From the Guidelines
The first-line antibiotic for a dental abscess is amoxicillin, as recommended by recent guidelines and studies, such as the 2019 guidelines by Medecins sans frontieres, which suggest amoxicillin for 5 days in cases of acute dentoalveolar abscesses after incision and drainage 1.
Key Considerations
- The choice of antibiotic should target the common bacteria found in dental abscesses, which are typically mixed aerobic and anaerobic organisms including streptococci, bacteroides, and prevotella species.
- For patients with penicillin allergies, clindamycin is a recommended alternative, as suggested by various guidelines, although the most recent and highest quality study does not specifically address this scenario.
- In cases of more severe infections or where amoxicillin alone might be insufficient, amoxicillin with clavulanic acid (Augmentin) may be prescribed instead, as the clavulanic acid helps overcome certain bacterial resistance mechanisms, in line with recommendations for skin and soft tissue infections 1.
Important Notes
- While antibiotics help control the infection, definitive treatment of a dental abscess requires dental intervention to remove the source of infection, such as drainage, root canal therapy, or tooth extraction, as emphasized by the European Society of Endodontology and other guidelines 1.
- Patients should complete the full course of antibiotics even if symptoms improve before completion to prevent recurrence and antibiotic resistance.
- The use of antibiotics should be judicious and based on the severity of the infection and the patient's overall health status, considering the potential for adverse effects and the development of antibiotic resistance.
From the Research
First Line Antibiotic for Dental Abscess
- The choice of first-line antibiotic for dental abscess is unclear, with various options available including amoxicillin, amoxicillin/clavulanic acid, cefalexin, clindamycin, erythromycin, metronidazole, moxifloxacin, ornidazole, and phenoxymethylpenicillin 2.
- A systematic review found that all antibiotic regimens showed clinical success, and broad-spectrum antibiotics as first-line empirical therapy are unnecessary 2.

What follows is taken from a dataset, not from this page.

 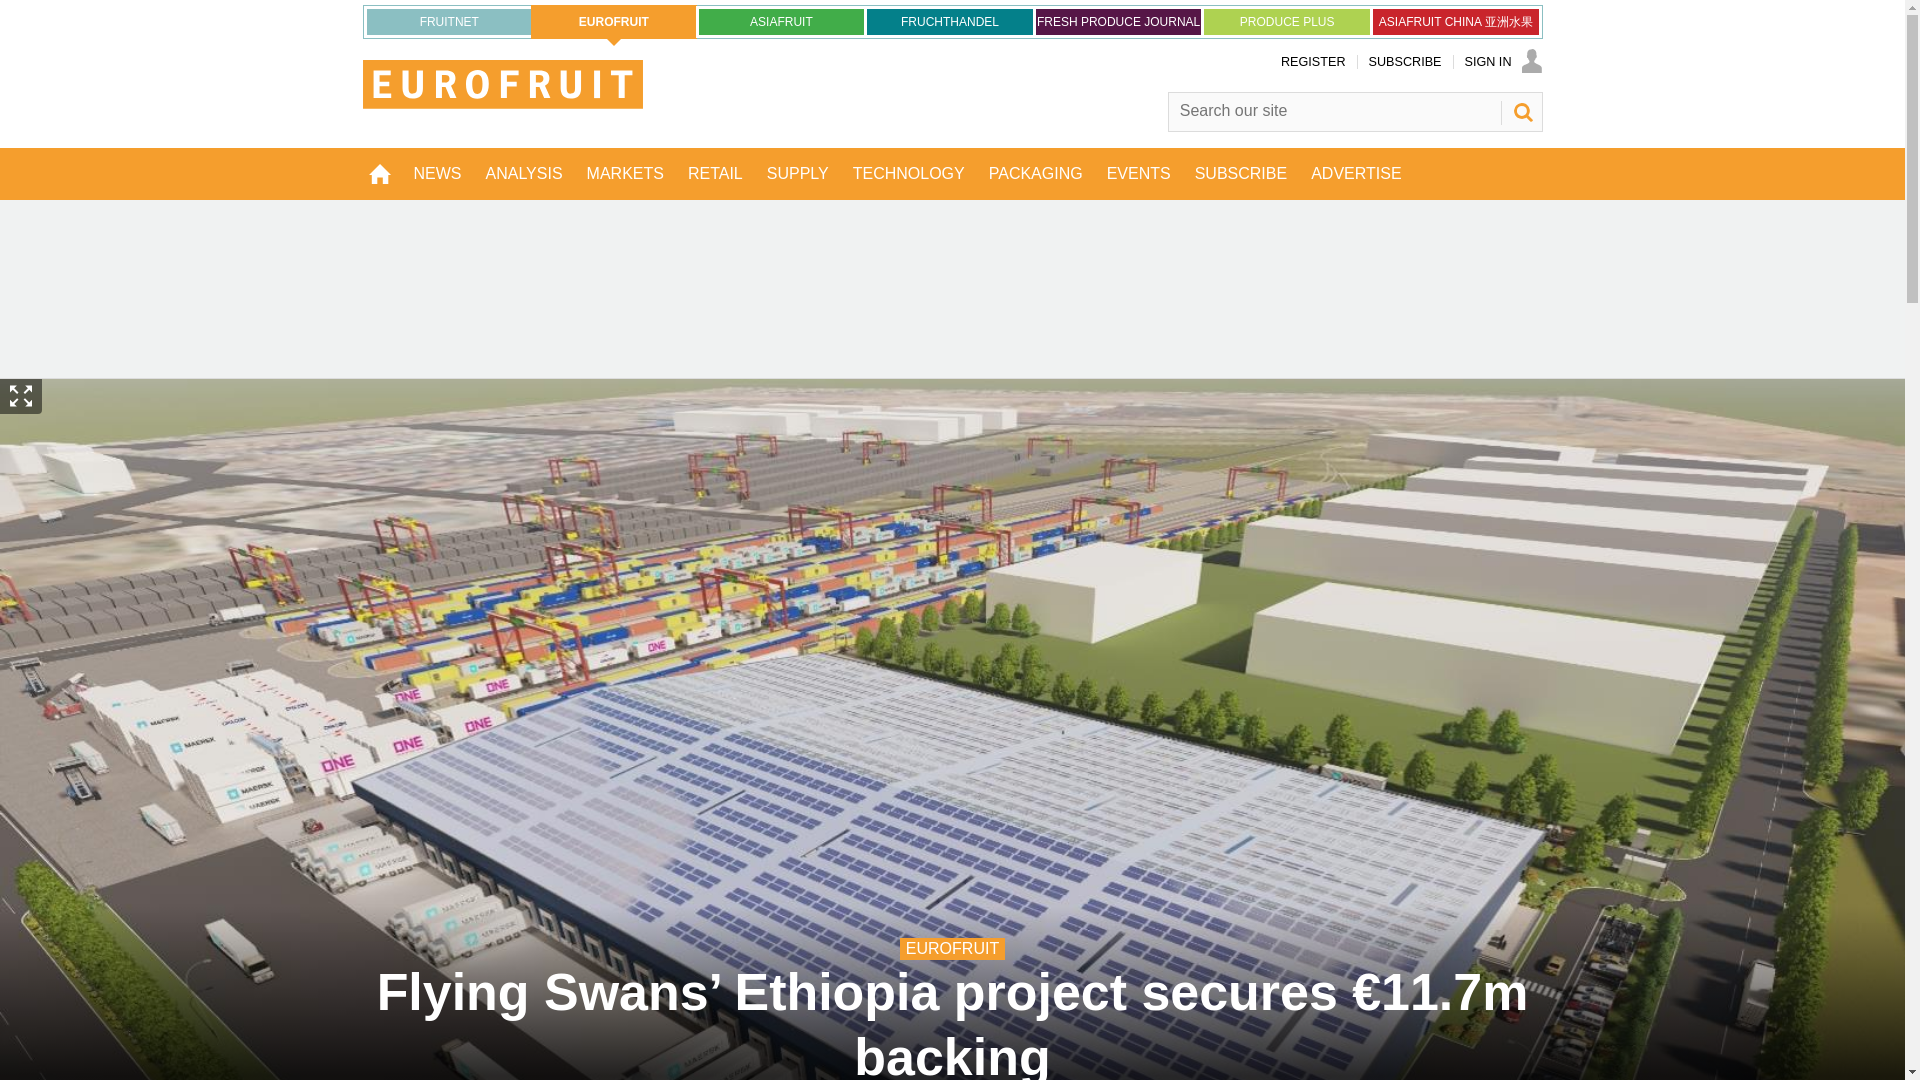 What do you see at coordinates (1521, 112) in the screenshot?
I see `SEARCH` at bounding box center [1521, 112].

- The American Dental Association recommends against using antibiotics in most clinical scenarios, irrespective of definitive, conservative dental treatment (DCDT) availability, and suggests that antibiotics be used only when systemic involvement is present 3, 4.
- Narrow-spectrum agents appear to be as effective as broad-spectrum agents in otherwise healthy individuals 2.
- The role of antibiotics in primary space odontogenic infections is questioned if drainage can be established 2.
- A review of the literature recommends suitable antibiotic prescribing for adult patients suffering from acute dentoalveolar infections based on evidence, including phenoxymethylpenicillin, amoxicillin, metronidazole, and clindamycin 5.
- Emphasis is made on proper examination of the patient and use of diagnostic aids to provide the correct treatment of choice, including alternative antibiotics for patients with a penicillin allergy 6.